Their whole narrative is interwoven with quotes from H M Stanley’s book, as well as Joseph Conrad’s Heart of Darkness, which so starkly tells of the horrors that beset this part of the continent during the European colonial period and its liberation, until it landed once more under the stranglehold of a tyrant in the form of Mobutu. The ravages on the environment and its animal and human occupants are certainly highlighted by Mirella’s narrative in a touching manner, which rescues the book from being the record of a completely pointless, self-indulgent, twenty months’  joy-ride, by a bunch of well-heeled thrill-seekers with unlimited resources, which ended by emptying the obligatory gourd full of Indian Ocean water into the Atlantic at Banana Point. Lorenzo’s interjections in the text introduce a somewhat jarring effect in the continuity of the text, more in keeping with his swashbuckling personality.

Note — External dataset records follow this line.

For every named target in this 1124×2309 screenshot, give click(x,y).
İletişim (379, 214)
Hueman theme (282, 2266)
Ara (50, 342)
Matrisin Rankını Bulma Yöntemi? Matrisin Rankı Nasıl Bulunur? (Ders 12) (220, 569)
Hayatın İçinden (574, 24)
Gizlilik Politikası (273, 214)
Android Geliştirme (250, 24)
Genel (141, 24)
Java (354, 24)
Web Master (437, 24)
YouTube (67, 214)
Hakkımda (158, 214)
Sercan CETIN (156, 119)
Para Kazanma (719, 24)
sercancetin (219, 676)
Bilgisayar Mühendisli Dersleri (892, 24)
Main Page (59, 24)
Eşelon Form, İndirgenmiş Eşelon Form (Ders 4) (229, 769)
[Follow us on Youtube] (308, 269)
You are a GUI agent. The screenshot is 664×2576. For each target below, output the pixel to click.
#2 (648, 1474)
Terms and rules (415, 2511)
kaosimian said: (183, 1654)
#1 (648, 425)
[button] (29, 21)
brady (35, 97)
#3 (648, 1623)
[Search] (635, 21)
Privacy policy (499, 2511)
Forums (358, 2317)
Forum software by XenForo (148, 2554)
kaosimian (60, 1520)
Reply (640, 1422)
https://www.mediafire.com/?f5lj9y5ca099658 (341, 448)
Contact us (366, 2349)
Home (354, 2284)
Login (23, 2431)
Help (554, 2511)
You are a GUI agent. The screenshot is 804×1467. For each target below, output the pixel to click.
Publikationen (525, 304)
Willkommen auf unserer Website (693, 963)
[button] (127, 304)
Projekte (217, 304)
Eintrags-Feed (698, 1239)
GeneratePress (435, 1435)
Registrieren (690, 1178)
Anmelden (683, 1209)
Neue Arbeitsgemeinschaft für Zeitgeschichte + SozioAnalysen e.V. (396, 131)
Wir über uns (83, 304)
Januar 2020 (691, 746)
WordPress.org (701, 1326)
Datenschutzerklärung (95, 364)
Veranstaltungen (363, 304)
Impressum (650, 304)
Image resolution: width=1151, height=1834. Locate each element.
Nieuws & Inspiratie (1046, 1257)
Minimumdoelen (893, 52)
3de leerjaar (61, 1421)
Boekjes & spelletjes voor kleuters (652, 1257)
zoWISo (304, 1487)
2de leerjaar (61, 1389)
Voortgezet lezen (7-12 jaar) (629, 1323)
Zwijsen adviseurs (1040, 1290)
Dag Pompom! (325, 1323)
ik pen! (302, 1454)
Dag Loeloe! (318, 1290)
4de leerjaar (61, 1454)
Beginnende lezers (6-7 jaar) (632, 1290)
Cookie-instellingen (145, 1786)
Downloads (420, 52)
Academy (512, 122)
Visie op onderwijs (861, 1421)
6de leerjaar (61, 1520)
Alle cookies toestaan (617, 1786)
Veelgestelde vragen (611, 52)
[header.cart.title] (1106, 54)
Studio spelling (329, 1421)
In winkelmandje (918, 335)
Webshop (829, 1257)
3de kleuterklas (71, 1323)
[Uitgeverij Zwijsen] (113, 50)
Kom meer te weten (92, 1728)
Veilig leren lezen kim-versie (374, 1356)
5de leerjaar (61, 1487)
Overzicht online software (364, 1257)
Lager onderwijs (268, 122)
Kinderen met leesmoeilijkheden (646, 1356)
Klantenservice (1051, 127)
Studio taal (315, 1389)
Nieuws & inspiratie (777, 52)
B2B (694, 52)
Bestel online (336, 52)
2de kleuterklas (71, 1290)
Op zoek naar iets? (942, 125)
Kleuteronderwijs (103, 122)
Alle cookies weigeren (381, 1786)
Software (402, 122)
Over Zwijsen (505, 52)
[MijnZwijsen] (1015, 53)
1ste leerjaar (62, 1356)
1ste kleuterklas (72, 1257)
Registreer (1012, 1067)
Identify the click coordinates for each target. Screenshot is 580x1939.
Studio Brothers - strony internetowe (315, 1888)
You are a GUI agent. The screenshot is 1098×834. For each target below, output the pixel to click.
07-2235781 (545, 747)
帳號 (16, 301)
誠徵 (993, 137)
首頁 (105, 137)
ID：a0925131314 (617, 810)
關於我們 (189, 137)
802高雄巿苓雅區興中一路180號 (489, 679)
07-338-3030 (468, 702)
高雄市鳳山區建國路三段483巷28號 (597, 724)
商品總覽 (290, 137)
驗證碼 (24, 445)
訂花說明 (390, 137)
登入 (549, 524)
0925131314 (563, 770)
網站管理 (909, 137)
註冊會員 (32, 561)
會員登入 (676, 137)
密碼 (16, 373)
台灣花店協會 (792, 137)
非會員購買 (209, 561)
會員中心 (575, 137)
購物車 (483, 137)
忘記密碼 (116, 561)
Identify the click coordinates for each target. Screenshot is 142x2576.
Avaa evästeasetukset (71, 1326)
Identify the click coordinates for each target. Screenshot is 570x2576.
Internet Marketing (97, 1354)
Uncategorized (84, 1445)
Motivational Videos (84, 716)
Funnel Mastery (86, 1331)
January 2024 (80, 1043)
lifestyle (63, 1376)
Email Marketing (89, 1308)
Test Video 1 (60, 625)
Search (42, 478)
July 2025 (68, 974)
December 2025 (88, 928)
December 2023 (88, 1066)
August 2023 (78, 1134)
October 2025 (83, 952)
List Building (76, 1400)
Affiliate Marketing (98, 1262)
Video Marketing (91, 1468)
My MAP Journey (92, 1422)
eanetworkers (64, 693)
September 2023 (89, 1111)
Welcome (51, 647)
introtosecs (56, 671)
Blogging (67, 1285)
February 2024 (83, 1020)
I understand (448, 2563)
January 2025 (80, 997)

One could expect that Mirella’s photography would offer a feast for the eyes – but even in this the book fails for some mysterious reason, since a large number of photos are pure holiday snapshots, while other double-page spreads are of such poor, grainy quality, that one could suspect them to be frames from a cinematic film that had been enlarged to fill the pages – not to mention reproductions from other books and some of Mirella’s photos from other parts of Africa, that have absolutely no relevance to the journey. The a couple of really beautiful images scattered throughout the three hundred-odd pages are not sufficient to rescue the book. I realize that I may be writing myself ‘out of a sale’ of a book that I have in stock, but then, we all make mistakes occasionally – though it’s not half as expensive as the mistakes made by the ‘expedition’s’ sponsors.